Not long after lunch, once she was assured that her sister’s children and Briony had eaten sensibly and would keep their promise to stay away from the pool for at least two hours, Emily Tallis had withdrawn from the white glare of the afternoon’s heat to a cool and darkened bedroom. She was not in pain, not yet, but she was retreating before its threat. There were illuminated points in her vision, little pinpricks, as though the worn fabric of the visible world was being held up against a far brighter light. She felt in the top right corner of her brain a heaviness, the inert body weight of some curled and sleeping animal; but when she touched her head and pressed, the presence disappeared from the coordinates of actual space. Now it was in the top right corner of her mind, and in her imagination she could stand on tiptoe and raise her right hand to it. It was important, however, not to provoke it; once this lazy creature moved from the peripheries to the center, then the knifing pains would obliterate all thought, and there would be no chance of dining with Leon and the family tonight.

OH MY GOD.

That wasn’t even the whole bit. That was just all I could bear to copy. Actually that passage goes on for a while. She spends a long damn time thinking about her headache, and then she thinks about her children and tells us all the things we have already observed about Briony and Cecilia because we have seen them interacting with people, and it goes on and on and on and on and on. And the only interesting thing that happens is she overhears Lola being molested by the chocolate magnate but she thinks they’re just playing a game. And in case you’re wondering, her headaches never bear any relation to the plot, and neither does she much. And obviously when Ian McEwan was a lad in writing school somebody told him that the “show, don’t tell” stricture was nonsense and you must just do exactly as you please; and Ian McEwan took it dramatically to heart.

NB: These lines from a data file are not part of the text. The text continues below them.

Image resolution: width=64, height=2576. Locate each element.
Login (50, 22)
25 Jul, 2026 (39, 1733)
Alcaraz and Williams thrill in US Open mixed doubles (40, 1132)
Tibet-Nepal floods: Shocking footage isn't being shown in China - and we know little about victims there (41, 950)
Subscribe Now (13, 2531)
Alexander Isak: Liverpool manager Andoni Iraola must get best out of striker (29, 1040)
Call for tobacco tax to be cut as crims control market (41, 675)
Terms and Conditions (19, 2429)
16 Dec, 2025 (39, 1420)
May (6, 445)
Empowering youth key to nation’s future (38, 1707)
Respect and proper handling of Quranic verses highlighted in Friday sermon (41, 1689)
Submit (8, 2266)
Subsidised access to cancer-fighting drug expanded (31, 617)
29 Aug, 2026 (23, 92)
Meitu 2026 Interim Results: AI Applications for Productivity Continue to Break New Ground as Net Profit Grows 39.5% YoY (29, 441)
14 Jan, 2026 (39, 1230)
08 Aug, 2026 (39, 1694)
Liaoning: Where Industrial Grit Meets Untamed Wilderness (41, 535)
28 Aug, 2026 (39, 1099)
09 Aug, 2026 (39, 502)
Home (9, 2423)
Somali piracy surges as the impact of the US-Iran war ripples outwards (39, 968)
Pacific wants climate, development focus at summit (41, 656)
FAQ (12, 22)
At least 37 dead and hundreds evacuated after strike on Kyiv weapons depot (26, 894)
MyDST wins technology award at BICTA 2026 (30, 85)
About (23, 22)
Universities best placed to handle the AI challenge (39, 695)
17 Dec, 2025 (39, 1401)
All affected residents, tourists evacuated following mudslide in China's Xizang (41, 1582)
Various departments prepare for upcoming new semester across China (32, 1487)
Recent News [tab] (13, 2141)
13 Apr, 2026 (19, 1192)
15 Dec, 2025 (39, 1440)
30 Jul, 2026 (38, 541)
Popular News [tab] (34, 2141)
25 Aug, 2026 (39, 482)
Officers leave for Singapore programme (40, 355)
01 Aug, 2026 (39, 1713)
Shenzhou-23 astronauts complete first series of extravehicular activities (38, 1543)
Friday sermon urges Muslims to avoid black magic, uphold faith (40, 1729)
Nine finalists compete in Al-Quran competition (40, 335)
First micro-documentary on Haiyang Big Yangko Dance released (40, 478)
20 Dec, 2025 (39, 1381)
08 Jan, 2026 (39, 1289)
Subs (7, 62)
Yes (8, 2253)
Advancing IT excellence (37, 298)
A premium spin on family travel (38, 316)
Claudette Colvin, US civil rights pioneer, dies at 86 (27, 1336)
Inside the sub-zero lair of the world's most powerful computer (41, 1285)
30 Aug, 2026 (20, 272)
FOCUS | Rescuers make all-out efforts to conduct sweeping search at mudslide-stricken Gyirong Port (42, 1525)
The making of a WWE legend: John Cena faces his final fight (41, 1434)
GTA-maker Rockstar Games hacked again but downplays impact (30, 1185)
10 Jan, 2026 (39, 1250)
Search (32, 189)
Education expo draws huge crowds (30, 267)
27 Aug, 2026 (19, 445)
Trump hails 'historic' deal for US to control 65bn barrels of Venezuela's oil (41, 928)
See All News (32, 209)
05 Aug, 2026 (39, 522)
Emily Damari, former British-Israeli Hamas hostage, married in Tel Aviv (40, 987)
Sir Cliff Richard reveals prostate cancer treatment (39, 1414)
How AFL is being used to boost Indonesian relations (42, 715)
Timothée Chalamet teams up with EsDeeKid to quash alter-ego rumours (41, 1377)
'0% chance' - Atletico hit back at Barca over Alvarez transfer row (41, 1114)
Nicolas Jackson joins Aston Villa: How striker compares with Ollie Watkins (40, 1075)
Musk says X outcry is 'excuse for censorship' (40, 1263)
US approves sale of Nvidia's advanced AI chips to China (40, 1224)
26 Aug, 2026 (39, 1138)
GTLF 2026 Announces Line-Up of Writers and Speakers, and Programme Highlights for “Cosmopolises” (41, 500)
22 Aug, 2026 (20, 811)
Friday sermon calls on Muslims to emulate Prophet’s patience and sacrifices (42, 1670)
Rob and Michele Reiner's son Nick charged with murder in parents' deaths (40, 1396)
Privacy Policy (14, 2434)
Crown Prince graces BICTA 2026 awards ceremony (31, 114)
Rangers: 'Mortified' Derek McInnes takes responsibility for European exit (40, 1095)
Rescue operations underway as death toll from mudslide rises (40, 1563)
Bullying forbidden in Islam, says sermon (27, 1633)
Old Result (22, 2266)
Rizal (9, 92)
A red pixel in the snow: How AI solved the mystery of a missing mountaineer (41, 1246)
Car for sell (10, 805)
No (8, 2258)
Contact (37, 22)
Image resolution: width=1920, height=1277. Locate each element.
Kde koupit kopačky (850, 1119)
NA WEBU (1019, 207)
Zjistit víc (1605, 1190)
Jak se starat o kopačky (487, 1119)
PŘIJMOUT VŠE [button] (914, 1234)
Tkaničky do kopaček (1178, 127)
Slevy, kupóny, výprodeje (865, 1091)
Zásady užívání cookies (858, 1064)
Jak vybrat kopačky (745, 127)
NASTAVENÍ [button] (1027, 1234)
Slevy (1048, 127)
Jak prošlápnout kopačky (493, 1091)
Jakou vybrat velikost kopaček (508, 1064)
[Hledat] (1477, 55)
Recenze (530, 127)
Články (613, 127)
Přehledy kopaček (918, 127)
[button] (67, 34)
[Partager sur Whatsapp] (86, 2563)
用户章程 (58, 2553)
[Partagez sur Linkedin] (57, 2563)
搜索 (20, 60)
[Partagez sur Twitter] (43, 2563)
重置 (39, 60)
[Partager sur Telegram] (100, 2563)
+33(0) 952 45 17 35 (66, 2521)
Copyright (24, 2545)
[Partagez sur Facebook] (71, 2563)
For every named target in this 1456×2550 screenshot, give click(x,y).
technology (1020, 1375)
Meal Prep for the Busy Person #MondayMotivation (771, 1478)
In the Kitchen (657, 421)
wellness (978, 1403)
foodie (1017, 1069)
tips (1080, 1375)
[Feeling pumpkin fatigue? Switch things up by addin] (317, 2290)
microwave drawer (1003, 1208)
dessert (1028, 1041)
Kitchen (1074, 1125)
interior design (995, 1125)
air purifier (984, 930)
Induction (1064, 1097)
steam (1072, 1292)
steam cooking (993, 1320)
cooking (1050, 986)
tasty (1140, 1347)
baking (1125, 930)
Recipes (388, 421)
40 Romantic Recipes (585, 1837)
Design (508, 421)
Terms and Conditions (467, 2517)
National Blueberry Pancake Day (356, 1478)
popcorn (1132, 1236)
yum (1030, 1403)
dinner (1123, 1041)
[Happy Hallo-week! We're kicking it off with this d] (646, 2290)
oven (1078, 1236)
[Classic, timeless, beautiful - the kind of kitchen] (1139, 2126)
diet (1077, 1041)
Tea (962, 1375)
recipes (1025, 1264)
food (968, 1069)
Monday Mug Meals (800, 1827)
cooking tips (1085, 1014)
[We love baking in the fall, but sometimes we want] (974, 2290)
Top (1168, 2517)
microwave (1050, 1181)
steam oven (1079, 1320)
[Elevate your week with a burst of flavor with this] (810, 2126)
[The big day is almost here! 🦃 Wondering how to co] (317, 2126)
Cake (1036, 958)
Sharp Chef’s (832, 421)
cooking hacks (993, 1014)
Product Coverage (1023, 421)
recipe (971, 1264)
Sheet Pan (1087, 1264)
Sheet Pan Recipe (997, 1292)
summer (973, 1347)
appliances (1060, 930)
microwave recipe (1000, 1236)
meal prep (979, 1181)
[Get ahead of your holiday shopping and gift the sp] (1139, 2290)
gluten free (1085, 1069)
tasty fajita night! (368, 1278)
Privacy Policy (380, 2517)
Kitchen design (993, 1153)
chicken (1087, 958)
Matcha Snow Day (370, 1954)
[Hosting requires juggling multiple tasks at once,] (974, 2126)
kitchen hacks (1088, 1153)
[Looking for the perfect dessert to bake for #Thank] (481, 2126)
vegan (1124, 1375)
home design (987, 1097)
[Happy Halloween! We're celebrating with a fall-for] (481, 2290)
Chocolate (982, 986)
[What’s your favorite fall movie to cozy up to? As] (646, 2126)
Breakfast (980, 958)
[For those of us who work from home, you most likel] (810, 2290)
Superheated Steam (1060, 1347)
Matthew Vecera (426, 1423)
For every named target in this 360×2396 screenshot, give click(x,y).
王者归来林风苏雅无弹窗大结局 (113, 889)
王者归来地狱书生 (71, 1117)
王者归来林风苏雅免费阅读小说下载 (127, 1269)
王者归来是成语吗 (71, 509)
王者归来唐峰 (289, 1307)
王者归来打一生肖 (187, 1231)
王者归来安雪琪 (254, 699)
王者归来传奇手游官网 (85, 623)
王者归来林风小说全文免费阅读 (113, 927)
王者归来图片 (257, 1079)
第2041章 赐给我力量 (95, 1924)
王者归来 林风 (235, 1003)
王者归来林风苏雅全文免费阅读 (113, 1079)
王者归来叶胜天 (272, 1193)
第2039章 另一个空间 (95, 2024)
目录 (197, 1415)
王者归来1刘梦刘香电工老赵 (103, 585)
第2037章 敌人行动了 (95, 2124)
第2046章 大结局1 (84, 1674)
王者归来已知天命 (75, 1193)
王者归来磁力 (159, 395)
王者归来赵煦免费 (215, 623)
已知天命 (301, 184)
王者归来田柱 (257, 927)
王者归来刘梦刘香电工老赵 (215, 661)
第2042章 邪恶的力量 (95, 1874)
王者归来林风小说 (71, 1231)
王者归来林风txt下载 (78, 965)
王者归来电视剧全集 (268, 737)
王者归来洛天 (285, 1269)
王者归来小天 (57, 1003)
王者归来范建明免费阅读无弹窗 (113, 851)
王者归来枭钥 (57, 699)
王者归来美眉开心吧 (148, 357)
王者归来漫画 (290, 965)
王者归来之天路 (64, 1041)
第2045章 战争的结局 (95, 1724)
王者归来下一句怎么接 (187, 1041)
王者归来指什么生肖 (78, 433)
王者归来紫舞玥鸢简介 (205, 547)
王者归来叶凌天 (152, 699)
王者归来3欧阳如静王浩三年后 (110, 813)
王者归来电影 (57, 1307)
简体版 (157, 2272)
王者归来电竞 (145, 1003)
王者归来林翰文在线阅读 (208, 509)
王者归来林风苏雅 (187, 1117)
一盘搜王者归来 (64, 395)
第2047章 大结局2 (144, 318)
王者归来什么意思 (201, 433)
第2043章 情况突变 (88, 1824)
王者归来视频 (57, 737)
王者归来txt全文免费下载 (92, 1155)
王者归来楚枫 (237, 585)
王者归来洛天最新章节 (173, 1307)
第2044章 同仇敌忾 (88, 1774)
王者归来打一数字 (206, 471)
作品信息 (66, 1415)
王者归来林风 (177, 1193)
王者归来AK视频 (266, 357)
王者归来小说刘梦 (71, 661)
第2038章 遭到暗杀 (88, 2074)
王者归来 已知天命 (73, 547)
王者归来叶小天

I would also say that the book seems basically insincere, so it was impossible for me to engage with it, and furthermore he used nauseous wrong, which I absolutely hate. He did it twice. The word is nauseated. Not nauseous. Nauseated. If something is nauseous, it makes you feel nauseated; you are not nauseous unless, I suppose, you have been brutally tortured and had your limbs ripped off.

Anyway, if the above samples of Atonement do not annoy you (they annoy me SO MUCH), then you might enjoy it, but otherwise you will be screaming GET TO THE POINT as Ian McEwan goes on for two pages about the phenomenon of making each other laugh by glancing over at each other when something is funny (everyone knows about that, Ian McEwan! I don’t need to read the entire history of Leon and Cecilia’s relationship to make me believe that a brother and a sister might have a similar sense of humor!); and then when your flatmates start having an argument in the kitchen you will not be at your peacemaking best and might say something imprudent that will completely irritate one of them.